Die erste maßgebliche Kurienreform führte Papst Sixtus V. im Jahr 1588 durch. Das in Avignon entstandene, moderne kuriale System war bereits vor der Reformation in heftige Kritik geraten, speziell weil religiöse, wirtschaftliche und politische Interessen - in damaliger Zeit oft unvermeidlich - sehr eng miteinander verknüpft waren.

Mit der Apostolischen Konstitution „Sapienti consilio” vom 29. Juni 1908 (AAS XXII [1930] 425-426) erfolgte im Pontifikat Pius X. eine Kurienreform (427-440), mit der ältere Institutionen abgeschafft wurden. Neu gegründet wurde von ihm die Kongregation für die Sakramentendisziplin sowie die Religiosenkongregation aus der Konsistorialkongregation ausgegliedert. Die älteste Kongregation, der Inquisition, wurde in Heiliges Offizium umbenannt.
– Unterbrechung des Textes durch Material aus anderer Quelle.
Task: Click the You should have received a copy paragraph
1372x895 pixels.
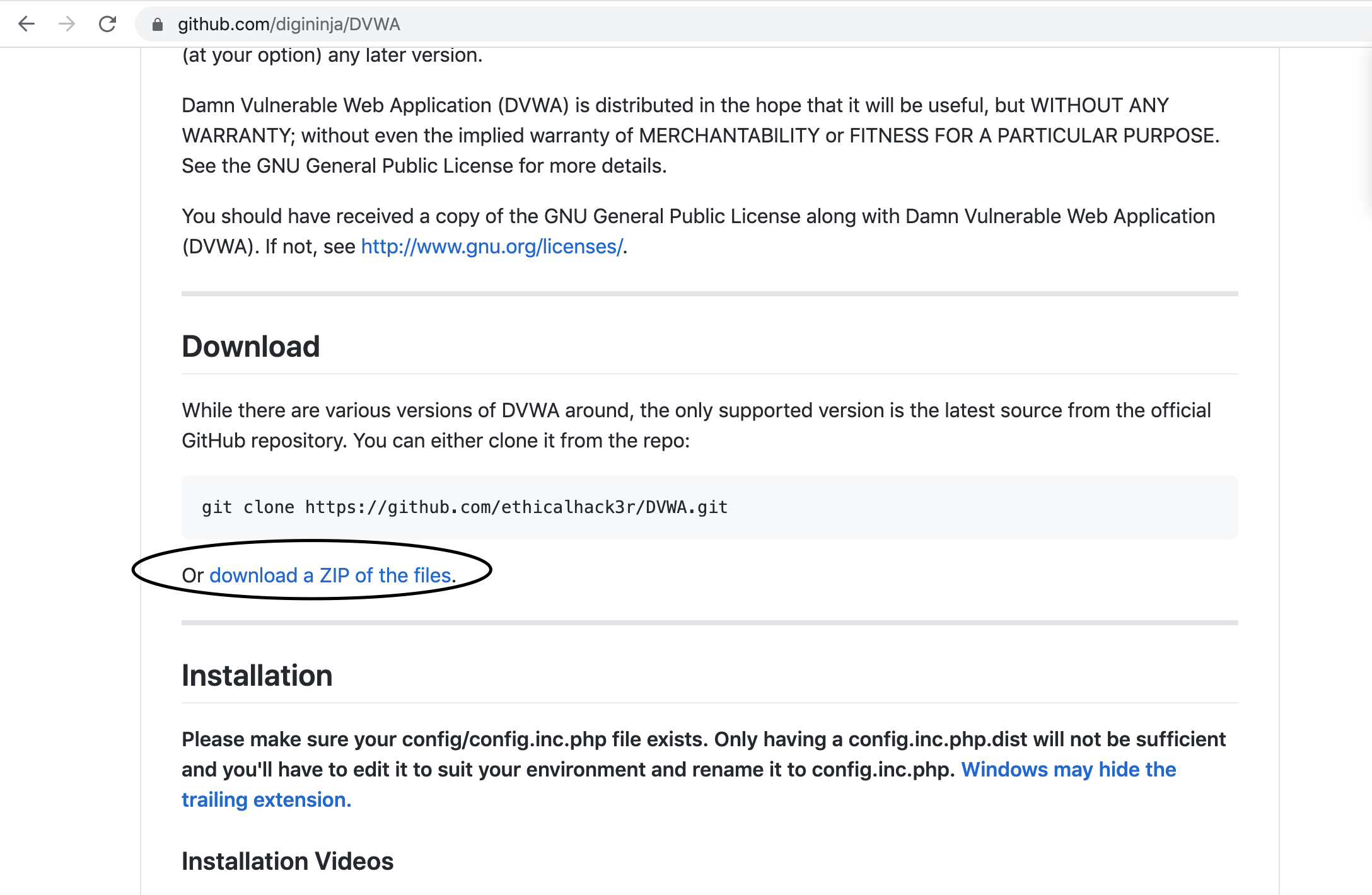Action: click(699, 231)
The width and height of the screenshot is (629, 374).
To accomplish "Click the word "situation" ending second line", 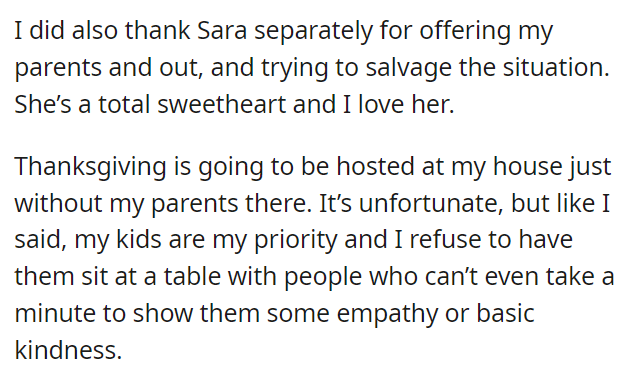I will [556, 67].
Exakt 400 Jahre nach der von Papst Sixtus V. im Jahr 1588 durchgeführten Kurienreform bestätigte Papst Johannes Paul II. in der Apostolischen Konstitution Pastor bonus die nachkonziliare Gestalt der Kurie, die auf Konzilspapst Paul VI. (Kurienreform 1967-1975) zurückgeht. In der Zeit zwischen diesen beiden Kurienreformen überwiegt starke Kontinuität. Sixtus V. gliederte die Mitwirkung der Kardinäle (zuvor vor allem im Konsistorium tätig) in Kongregationen auf. Deren wichtigste waren die Inquisition, die Konsistorialkongregation (heute: für Bischöfe), die Konzilskongregation (heute: für (Welt-) Klerus), die Ritenkongregation (heute: a) für Heiligsprechungen, b) für Gottesdienst); die Propaganda fide gründete Papst Gregor XV., die Ostkirchen-Kongregation Benedikt XV. Die Bildungskongregation weist auch eine lange Tradition auf; seit 2013 ist sie nicht mehr für Priesterseminare zuständig (sondern die Kleruskongregation).

Heute gehören den Kongregationen nicht mehr nur Kardinäle an (und diese aus allen Teilen der Welt); sogar der Präfekt muss nicht mehr zwingend Kardinal sein. In den Kongregationen sind also immer auch Bischöfe von überall her vertreten. Zu den Kongregationen sind seit 1965 mehrere päpstliche Räte hinzugetreten, zuletzt unter Benedikt XVI. ein Rat zur Förderung der Neuevangelisierung, der Anfang 2013 auch die Zuständigkeit für die Katechese erlangte.

Die Kurienreform ist auch heute eine populäre Forderung. Damit kann Richtiges und Notwendiges gemeint sein. Zumeist verlangen aber politische Kräfte eine Ecclesia semper reformanda (für diese lateinische Parole gibt es keine Quelle bei den Kirchenvätern; sie tritt erstmals in der Nadere Reformatie - näheren Reformation - in den Niederlanden des 16. Jh. auf), die damit nur eine lästige "Störerin" ihrer Geschäfte in Schranken weisen will. Es hat noch selten jemand glaubhaft machen können, warum der Vatikan auf den Hofstaat verzichten soll, während beispielsweise deutsche Diözesen über einen Personal- und Vermögensbestand herrschen, der den Vatikan um das Mehrfache übertrifft, allerdings auch vielfach ineffektiver und ineffizienter ist als die römische Behörde. Es mag ja sein, dass manches da zu kleingeistig gesehen wird. Aber solange der Jurisdiktionsprimat de facto aus dem Credo der Mehrheit des heutigen europäischen Katholizismus gestrichen wurde, ist nicht zu erkennen, dass je wieder freiwilliger Gehorsam auf ein Wort des Papstes hin einziehen wird. In der Praxis kann der Papst mit Bischöfen kooperieren, aber nur dann, wenn die etwaige Rückholung von Zuständigkeiten nicht sofort als Signal für "Fremdherrschaft" interpretiert würde. Nur strengerer Gehorsam im Prinzip führt dazu, dass im Petrusamt andererseits mehr Spielraum für Subsidiarität (unbeschadet der hierarchischen Verfassung der Kirche) gelassen werden kann.

Eine zukünftige Kurienreform könnte den Rat für die Öffentlichen Angelegenheiten der Kirche (aufgelöst 1988) wieder einführen, mit neuer Zweckbestimmung: Sämtliche Präfekten der Kongregationen würden dort regelmäßig mit dem Kardinalstaatssekretär die öffentliche Seite sämtlicher kurialer Vorgänge erörtern; und in Zweifelsfällen an den Papst appellieren. Auch könnte jeder päpstliche Rat einer Kongregation zugeordnet werden, sodass dessen Angelegenheiten vom dortigen Präfekten als "Schirmherr" höheren Ortes mitvertreten würde. Sobald neue Entscheidungen aus Rom bekannt werden, werden sie hier nachgetragen.